The Tennessee Titans fell back to earth a bit after their 3-1 start, but bounced back nicely with a 29-14 win over the Colts last week and are now 4-3 and in second place in the AFC South. But they look pretty middle of the road despite their good start and the biggest reason why has to be starting running back Chris Johnson. Johnson held out of training camp, setting himself back even further given the lack of off-season activities due to the lockout. He did get the massive contract he was seeking, inking a deal barely a week before the start of the regular season worth $13.4 million annually.

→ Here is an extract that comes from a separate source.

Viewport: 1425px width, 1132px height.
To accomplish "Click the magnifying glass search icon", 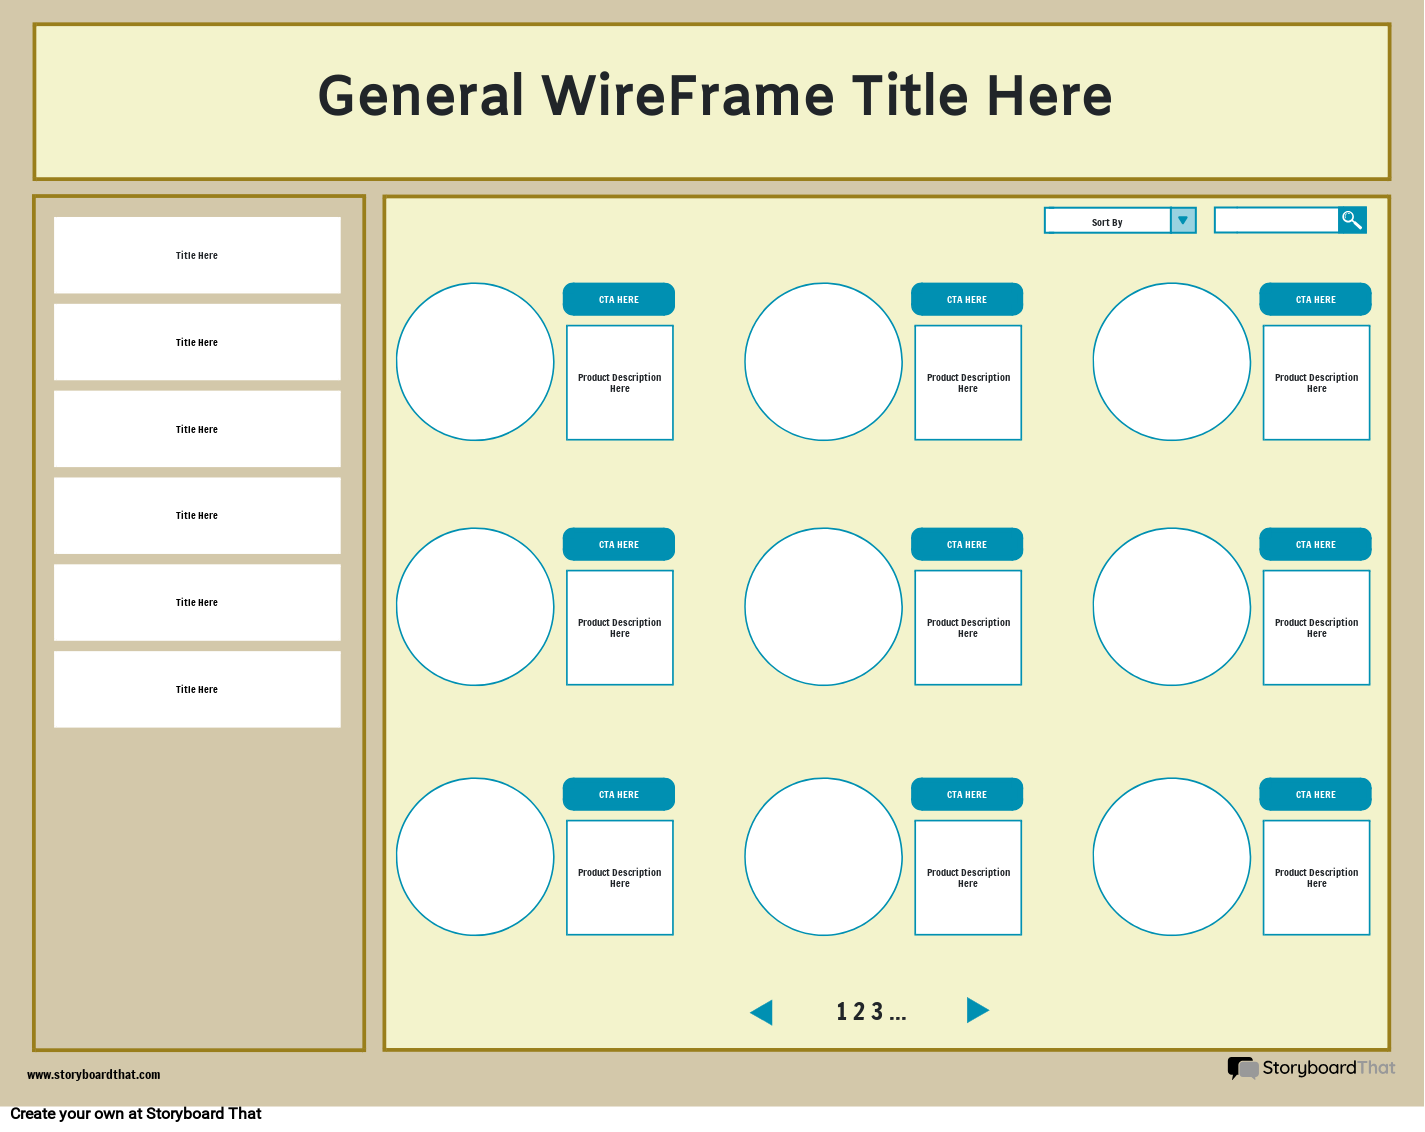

But whether he lost a step not working out in the off-season and training camp, whether he feels less motivated now that he has his money or whatever, he is not remotely the same player he’s been. Johnson is averaging less that three yards per carry, has just one TD and has totaled more than 53 yards on the ground once in the Titans seven games. He even lost reps to career backup Javon Ringer against Indy and Ringer outrushed him 60-34 on the same amount of carries (14) while also racking up 42 yards on five catches. Johnson ran for 2,000 yards two years ago and averaged over 1,500 per season in his first three years in the league, undoubtedly the reason he held out for so much money. But he’s clearly not the same player he once was. The Titans probably aren’t ready to do much damage yet despite looking good in this season’s first two months. If Johnson doesn’t find himself soon, the chances of that happening will plummet even further.